Input ▸
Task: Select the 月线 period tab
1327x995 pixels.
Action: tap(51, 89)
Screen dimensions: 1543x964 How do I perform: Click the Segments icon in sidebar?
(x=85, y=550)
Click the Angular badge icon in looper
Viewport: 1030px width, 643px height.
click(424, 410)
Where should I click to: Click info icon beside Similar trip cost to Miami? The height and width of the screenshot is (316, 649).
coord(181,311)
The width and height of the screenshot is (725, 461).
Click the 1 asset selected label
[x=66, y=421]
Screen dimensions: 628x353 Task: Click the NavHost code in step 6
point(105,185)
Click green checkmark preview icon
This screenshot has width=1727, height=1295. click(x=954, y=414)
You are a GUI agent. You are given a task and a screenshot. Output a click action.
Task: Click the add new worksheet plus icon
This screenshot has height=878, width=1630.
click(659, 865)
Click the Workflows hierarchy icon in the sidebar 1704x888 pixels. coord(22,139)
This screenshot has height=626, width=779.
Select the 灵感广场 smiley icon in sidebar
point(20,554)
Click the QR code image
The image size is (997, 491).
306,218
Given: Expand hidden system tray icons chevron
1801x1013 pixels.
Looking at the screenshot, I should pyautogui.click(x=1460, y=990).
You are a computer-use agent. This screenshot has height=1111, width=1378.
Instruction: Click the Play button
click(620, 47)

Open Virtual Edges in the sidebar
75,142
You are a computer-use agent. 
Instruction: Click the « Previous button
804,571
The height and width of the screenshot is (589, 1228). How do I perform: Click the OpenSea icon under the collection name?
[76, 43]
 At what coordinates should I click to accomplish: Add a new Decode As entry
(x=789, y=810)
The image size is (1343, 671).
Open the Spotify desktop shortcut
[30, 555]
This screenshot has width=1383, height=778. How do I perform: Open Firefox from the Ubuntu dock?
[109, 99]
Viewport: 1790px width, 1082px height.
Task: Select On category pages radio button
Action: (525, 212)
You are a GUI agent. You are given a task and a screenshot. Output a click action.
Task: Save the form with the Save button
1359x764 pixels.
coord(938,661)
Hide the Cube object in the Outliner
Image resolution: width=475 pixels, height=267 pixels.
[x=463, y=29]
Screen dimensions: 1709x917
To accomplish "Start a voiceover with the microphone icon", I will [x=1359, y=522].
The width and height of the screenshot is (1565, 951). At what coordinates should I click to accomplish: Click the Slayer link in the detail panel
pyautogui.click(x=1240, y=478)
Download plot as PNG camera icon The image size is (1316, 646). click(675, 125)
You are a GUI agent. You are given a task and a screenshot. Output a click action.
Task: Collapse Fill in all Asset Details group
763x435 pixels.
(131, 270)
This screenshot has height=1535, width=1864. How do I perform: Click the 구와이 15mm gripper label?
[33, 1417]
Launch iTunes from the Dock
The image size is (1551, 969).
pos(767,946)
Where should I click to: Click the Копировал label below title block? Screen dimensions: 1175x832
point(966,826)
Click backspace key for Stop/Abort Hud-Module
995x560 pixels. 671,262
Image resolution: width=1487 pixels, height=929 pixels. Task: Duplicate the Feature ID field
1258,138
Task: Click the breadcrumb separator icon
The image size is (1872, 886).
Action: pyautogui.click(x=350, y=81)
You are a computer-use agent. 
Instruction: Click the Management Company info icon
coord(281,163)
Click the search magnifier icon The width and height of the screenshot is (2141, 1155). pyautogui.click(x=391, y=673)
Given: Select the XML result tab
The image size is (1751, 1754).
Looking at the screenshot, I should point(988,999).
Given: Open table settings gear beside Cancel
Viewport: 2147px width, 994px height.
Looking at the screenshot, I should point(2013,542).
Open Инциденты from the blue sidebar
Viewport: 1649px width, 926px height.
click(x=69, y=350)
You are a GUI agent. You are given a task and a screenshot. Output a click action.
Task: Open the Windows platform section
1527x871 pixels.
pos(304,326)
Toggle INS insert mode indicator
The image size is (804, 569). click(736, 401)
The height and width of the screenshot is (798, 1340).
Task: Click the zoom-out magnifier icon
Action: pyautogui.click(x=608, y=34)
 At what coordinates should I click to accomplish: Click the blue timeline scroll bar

Exercise instructions ▸
Each line holding the word "with" must be pulled from the records.

Written response ▸
Task: Save the form with the Save button
To accomplish "Start a voiceover with the microphone icon", I will [x=1359, y=522].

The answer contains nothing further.